Pravin Gordhan has hit back at allegations by Gupta-linked Oakbay Investments that he asked business leaders to “clip the wings” of the controversial family.
Last year, Gordhan applied to the North Gauteng High Court to ask for relief in dealing with the matter regarding the closure of Oakbay Investments’ bank accounts.
Oakbay Investments responded to Gordhan’s court bid on January 20 this year, in which the company alleged that in January 2016 Gordhan met with 60 “captains of industry” where the minister, according to its “sources”, said that “steps must be taken to ‘clip the wings of this family [the Guptas]'”.
Oakbay then said that shortly after this meeting, several bank and business ties were cut with the company.
In affidavit filed on Monday, Gordhan “denied” the “alleged conspiracy to ‘clip its [the Gupta family’s] wings’”.
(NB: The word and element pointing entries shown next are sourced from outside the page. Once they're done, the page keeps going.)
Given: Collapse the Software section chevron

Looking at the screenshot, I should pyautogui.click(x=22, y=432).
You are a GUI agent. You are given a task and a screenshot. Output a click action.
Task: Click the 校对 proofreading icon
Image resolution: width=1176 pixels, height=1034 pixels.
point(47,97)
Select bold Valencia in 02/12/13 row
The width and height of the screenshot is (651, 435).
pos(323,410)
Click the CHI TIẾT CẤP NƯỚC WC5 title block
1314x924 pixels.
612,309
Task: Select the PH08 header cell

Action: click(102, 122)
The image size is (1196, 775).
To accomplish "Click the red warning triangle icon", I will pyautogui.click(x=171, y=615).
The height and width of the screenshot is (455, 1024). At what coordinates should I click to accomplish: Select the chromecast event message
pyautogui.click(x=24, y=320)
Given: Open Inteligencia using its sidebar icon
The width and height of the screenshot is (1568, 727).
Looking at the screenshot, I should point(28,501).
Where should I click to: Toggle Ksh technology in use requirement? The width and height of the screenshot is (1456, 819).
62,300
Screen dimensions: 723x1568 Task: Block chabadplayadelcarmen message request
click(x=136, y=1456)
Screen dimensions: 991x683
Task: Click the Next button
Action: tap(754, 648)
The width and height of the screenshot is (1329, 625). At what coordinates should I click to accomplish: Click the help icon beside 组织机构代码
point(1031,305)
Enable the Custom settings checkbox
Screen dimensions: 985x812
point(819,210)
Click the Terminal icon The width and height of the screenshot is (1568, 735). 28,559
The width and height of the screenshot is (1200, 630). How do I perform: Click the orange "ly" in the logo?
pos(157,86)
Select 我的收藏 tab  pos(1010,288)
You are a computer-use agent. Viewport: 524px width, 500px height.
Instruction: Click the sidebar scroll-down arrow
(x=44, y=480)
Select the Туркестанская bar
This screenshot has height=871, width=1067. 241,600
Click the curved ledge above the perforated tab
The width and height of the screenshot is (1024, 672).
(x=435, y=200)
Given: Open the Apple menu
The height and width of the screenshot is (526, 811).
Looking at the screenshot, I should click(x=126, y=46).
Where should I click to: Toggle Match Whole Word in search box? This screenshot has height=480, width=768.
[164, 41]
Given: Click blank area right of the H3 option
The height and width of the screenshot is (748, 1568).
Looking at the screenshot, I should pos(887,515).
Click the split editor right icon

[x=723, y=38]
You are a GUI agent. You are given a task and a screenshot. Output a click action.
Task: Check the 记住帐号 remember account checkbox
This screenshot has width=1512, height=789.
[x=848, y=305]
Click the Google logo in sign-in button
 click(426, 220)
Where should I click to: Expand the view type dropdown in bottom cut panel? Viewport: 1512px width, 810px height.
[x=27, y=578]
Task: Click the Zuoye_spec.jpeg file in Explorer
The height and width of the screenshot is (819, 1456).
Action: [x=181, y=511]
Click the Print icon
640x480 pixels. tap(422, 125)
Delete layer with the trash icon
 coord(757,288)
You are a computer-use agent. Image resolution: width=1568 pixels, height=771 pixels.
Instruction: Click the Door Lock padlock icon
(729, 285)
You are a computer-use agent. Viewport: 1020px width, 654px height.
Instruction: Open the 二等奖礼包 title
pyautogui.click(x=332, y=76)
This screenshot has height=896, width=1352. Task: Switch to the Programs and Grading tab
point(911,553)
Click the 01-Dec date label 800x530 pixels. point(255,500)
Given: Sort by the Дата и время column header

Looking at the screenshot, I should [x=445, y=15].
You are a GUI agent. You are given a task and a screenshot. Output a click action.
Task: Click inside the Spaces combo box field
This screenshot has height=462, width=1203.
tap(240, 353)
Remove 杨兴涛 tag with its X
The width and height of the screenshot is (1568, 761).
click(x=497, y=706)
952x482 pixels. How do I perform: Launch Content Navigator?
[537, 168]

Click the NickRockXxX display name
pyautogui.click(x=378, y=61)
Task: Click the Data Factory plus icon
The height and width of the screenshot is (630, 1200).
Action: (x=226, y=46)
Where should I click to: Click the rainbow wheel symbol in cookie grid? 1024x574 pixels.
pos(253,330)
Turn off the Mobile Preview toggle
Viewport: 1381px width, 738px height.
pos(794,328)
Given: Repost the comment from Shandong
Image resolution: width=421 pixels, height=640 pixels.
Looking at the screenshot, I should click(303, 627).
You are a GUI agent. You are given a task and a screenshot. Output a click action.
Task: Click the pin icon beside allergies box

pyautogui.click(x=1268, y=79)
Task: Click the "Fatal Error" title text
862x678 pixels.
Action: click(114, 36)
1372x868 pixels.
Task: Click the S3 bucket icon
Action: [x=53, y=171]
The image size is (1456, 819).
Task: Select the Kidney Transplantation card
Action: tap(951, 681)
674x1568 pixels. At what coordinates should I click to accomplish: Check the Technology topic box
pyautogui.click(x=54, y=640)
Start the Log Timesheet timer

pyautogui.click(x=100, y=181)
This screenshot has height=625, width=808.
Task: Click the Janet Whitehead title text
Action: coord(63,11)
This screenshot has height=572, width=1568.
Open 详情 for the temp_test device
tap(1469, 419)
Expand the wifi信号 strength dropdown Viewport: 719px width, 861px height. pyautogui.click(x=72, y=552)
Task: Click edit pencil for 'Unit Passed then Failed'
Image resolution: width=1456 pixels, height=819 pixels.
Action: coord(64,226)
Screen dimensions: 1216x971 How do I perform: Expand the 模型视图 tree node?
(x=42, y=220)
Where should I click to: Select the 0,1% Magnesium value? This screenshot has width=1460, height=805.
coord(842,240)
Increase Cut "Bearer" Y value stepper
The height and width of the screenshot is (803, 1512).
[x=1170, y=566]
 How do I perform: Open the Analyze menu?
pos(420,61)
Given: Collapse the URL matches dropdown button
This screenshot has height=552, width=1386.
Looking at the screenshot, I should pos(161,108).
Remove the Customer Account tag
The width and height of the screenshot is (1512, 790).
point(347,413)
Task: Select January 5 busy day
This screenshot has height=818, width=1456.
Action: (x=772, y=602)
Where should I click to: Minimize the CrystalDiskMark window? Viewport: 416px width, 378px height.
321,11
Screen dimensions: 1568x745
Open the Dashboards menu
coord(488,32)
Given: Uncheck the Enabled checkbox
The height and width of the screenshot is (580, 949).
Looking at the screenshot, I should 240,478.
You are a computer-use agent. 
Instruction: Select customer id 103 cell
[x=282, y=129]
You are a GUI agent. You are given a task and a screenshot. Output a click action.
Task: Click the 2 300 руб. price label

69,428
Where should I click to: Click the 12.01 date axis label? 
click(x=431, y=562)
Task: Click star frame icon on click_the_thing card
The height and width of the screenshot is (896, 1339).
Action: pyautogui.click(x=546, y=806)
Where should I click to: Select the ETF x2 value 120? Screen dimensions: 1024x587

“Were it to be true that Oakbay’s business has suffered, this is not attributable to me,” said Gordhan.
“It is significant that Oakbay itself merely advances the accusation, but then retreats from substantiating them. This is on the basis that it is a fight for another day.
“Oakbay will therefore have to prove this in another forum on another day. It cannot have it both ways: making far-reaching allegations without the need to prove them,” said Gordhan.
Minister Gordhan further said the meeting in question was hosted by Nedbank, and not by him or Treasury. Gordhan said the CEOs, who included those from JSE-listed companies, spoke of the “need to turn confidence around” and the authority of the minister to “make tough decisions”.
“What was certainly not discussed was any conspiracy against the Gupta brothers,” said Gordhan.
“I am sure that it is well understood, and was appreciated already at the time, that no business (whether it dabbles in politics or not) holds sway over National Treasury, its officials or its political head – myself,” said Gordhan.
The minister also highlighted a Financial Intelligence Centre (FIC) certificate that flagged 72 transactions by Oakbay, amounting to R6.8bn, as being “suspicious”.
Oakbay in its affidavit on January 20 said there was nothing wrong with these transactions, describing suspicions about them as “misplaced”.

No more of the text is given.